もちろん公道ではなく、テストコース内において実施された企画ですが、危険を発見してからどの位の距離で止まれるかという「制動テスト」や、障害物を避けながら蛇行運転をする「スラローム運転テスト」などを、雑誌編集部記者たちが素面の状態と、ビールなどを飲んで酒気帯び状態になった場合とで、その違いを検証したわけです。

数人の編集記者の試験結果は、ほとんどが予想通り素面の時より、酒気帯び状態の時の方が、成績が悪くなったのは言うまでもありませんが、実は一人だけ

〝素面より、酔っ払って運転した方が、成績が良いヤツが居た〟

という結果が出ていました。

これは〝酔っ払い運転=危険行為〟という一般常識を覆すような結果ですが、こういう事は〝ありえる話〟なのです。

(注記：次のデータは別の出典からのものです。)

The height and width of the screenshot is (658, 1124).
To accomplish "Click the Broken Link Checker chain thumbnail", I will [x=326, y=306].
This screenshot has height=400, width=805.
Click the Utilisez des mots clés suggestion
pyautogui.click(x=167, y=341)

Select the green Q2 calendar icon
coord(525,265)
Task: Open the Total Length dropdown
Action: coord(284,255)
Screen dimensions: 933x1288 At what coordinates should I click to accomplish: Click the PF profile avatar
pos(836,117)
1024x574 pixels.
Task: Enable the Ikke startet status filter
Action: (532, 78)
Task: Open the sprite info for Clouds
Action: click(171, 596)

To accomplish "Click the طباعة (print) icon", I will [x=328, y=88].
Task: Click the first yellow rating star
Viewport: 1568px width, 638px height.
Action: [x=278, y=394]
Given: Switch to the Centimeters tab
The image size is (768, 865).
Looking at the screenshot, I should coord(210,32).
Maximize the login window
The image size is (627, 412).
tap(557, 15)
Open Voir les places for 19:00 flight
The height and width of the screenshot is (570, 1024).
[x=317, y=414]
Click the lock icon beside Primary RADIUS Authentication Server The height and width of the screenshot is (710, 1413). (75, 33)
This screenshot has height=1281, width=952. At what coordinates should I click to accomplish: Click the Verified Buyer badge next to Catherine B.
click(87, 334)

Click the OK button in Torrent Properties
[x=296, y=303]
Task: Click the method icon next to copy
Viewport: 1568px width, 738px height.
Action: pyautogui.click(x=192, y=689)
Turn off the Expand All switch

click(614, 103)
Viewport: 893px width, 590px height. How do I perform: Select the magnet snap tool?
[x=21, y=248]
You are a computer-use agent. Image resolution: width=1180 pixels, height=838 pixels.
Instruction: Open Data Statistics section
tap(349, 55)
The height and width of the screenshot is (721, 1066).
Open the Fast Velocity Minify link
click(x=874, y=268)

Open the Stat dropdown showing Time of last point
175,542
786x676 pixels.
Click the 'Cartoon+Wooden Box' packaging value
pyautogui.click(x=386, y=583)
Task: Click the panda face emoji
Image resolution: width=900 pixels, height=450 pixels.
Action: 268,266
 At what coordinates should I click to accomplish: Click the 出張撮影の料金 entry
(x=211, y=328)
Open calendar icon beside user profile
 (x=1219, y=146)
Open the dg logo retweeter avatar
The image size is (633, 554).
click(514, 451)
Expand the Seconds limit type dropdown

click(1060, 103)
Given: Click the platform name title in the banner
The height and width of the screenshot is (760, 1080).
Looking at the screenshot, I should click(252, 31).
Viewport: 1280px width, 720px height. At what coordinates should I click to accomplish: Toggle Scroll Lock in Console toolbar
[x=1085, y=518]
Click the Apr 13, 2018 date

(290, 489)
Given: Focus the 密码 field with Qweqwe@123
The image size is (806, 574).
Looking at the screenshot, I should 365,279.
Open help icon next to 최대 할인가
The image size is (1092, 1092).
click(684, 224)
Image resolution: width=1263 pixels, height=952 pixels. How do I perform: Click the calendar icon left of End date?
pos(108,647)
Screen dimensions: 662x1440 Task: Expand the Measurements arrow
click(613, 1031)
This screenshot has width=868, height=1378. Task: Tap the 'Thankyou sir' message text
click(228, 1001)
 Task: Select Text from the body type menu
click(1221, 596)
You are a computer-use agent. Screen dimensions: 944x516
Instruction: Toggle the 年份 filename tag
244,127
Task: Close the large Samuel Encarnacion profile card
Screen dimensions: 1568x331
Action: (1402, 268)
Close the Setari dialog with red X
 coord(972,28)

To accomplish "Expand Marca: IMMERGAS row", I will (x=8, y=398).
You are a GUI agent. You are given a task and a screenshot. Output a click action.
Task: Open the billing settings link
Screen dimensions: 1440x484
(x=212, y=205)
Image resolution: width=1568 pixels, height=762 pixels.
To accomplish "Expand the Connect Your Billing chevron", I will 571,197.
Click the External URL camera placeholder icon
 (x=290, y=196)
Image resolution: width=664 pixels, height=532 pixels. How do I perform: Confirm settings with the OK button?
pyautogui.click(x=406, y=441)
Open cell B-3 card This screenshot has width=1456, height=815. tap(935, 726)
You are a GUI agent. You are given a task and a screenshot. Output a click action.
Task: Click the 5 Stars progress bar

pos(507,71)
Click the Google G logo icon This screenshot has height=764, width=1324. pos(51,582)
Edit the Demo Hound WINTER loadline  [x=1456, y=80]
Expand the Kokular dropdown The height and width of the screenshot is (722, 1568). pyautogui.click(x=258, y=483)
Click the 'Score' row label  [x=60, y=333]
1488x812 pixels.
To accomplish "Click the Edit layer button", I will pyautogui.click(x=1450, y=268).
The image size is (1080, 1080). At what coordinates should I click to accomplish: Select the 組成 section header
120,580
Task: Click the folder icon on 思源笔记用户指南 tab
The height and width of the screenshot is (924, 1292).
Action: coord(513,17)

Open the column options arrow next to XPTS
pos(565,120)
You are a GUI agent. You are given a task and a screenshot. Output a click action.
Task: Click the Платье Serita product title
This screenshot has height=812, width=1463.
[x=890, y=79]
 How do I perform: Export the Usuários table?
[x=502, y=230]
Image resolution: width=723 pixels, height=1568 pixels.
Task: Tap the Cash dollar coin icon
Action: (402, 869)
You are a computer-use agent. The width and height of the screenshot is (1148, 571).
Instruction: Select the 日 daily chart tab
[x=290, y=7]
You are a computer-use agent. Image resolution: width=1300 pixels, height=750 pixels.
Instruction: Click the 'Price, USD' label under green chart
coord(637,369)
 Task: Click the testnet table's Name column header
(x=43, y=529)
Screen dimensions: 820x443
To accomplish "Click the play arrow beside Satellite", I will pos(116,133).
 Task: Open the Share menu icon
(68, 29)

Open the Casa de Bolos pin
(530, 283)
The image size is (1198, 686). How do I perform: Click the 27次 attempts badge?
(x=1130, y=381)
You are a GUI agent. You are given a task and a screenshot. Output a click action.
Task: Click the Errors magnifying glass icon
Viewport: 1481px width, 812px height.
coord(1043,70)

つまり素面の状態では、状況判断に関して〝色々考え過ぎてかえって反応が遅れていた人〟は、アルコールによって大脳新皮質が麻痺すると、本能的な反射が脳からの抑圧を解かれて、素早く反応出来るようになり、結果的に素面の状態より運転能力が向上する事もあるわけで、いわゆる〝野生の勘が発揮される〟というやつです。

ただし、これはあくまでアルコールの麻痺が運動神経にまで達していない状態の話で、さらにアルコールの影響が大きくなっていけば、結局運転能力は〝素面以下〟になる事は間違いありません。

問題はこうしたアルコールが与える麻痺作用には、個人差があり過ぎる事でしょうし、その個人によっても体調や年齢によって、〝酒の強さ〟は変わってきますので、

〝どの位の酒までなら飲んでも車を運転できるか?〟

という基準を法律的に線引きするのは不可能ですので、安全な車社会を運営するためには、

「飲酒運転は全面禁止 ヾ(`◇´)ノ」

というルールを決めざるをえないわけです。